HKSから販売されているEVC-SはEVCシリーズの中で最もシンプルで安価なブーストコントローラーです。
私も愛用していますが、取り扱い説明書がイマイチわかりづらく、使い方を紹介しているネットの記事も間違っていることが多いので、ブーストを制御するEVCの仕組みと合わせて設定方法をご紹介します。

【ブーストコントローラーの仕組み】
ブーストコントローラーは、ブースト圧を直接制御することはできません。
タービンの動作を制御しているアクチュエータという部品があり、このアクチュエータの開閉を電子ソレノイドバルブEV(Electric Valve)で制御C(Control)することでブースト圧を設定しています。
EVC本体をアクチュエータに接続するのはそのためです。
アクチュエータにつながるEVCが開いている状態(ホースが抜けているような状態)では、ブースト圧をかけようとします。
アクチュエータにつながるEVCが閉じている状態(ホースが詰まっているような状態)では、タービンが仕事をしなくなるため、ブースト圧が掛からなくなります。

【EVCで設定できる項目とEVCの動作】
①オフセット値
ブースト圧がオーバーブースト値に達した時に、オフセット値で設定したバルブ開度になります。
例:
0%に設定すれば全閉
50%に設定すれば半開き
100%に設定すれば全開

②レスポンス値
ブースト圧がオーバーブースト値に達した時に、バルブ開度をどのくらいの速度でオフセット値に近づけるかをレスポンス値で設定します。

③オーバーブースト値
ブースト圧がいくつになったら制御を開始するかを設定するのがオーバーブースト値です。
オーバーブースト値に達するまでEVCは仕事をしませんので、オフセット値、レスポンス値はオーバーブースト値に至るまでのブースト圧の立ち上がりには影響しません。

④ワーニング値
ブースト圧がワーニング値に達すると、ドロップ値で設定したバルブ開度になります。

⑤ドロップ値
ブースト圧がワーニング値に達したときに、オフセット値の何%までバルブを閉じるか決めます。
例:
オフセット値を50%に設定してドロップ値を80%に設定すると、ブースト圧がワーニング値に達したときにバルブは40%の開度になります。

【ブースト圧の設定方法】
まずは、ブーストコントローラーで達成したい目標を決めましょう。
たとえば、目標ブースト圧を110kPaにして、オーバーシュートを120kPaまで許容するとしましょう。
目標ブースト圧が決まったら、次はブーストの立ち上がりを考えます。

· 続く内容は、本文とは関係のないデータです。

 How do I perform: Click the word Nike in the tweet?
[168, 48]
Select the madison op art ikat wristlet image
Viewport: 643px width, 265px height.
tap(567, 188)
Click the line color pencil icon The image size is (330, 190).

ここでは80kPaまでタービンの最大能力で立ち上がってほしいとします。
上記の条件で、仮に設定値を決めるとすると以下になります。

①オフセット値:0%
②レスポンス値:0%
③オーバーブースト値:80kPa
④ワーニング値:125kPa
⑤ドロップ値:100%

この状態でブーストをかけてみましょう。
そこで、出た不満を以下の要領で解決してセッティングを出していきます。

【理想のブーストに近づける設定】
①ブースト圧が目標より低い
目標としているブースト圧に達しない場合は、オフセット値を上げて、バルブが完全に閉じなくなるように設定します。または、レスポンス値を上げてバルブがゆっくりを閉じるようにしましょう。
オーバーブースト値の変更でもブースト圧を上げることができますが、次項で説明するハンチングの制御の幅が狭まってしまうためオススメしません。

②ハンチングしてしまい動きがギクシャクする場合
ハンチングが起こっている原因は、オフセット値が低すぎるまたは、レスポンス値が低すぎるためです。
オフセット値、レスポンス値が低すぎるとオーバーブースト値に達した瞬間ブースト圧をかけるのをやめるような制御となっているため、ハンチングが起こります。
オフセット値を上げてバルブの開閉を少し制限するか、レスポンス値を上げてバルブの開閉を遅くしてやる必要があります。

③オーバーシュートが大きすぎる
オーバーシュートがひどく、エンジンに負荷をかけてしまいそうな場合は、レスポンス値を下げましょう。
バルブの閉じる速度が速くなるので、オーバーブースト値に達した後にすぐブーストが抜けるような制御に近づきます。
それでもダメな場合は、オーバーブースト値を下げて調整を試みてください。

④ブースト圧が高すぎる
そもそもブースト圧が高くなりすぎてしまう場合は、オーバーブースト値を下げましょう。オフセット値とレスポンス値が0%でも、車両特性によってはオーバーシュートが大きく、すぐにブースト圧が抜けない場合があります。
また、強化アクチュエータを使用している場合、ブーストコントローラーで制御するのであれば強化アクチュエータは不要ですので、純正に戻すことをオススメします。

⑤ある一定からブースト圧が上がらない
配管のミスがなければ、多くの場合ブローオフバルブ(リサーキュレーションバルブ)からブースト圧が逃げている事が多いです。
あまり知られていませんが、ブローオブバルブは消耗品で、内部のバネがへたってブースト圧に負けてしまっている場合があります。
純正の新品に変えるだけでも改善する場合がありますが、コトスポーツの純正強化ブローオフバルブに交換したり、その他強化品に交換するのも良いでしょう。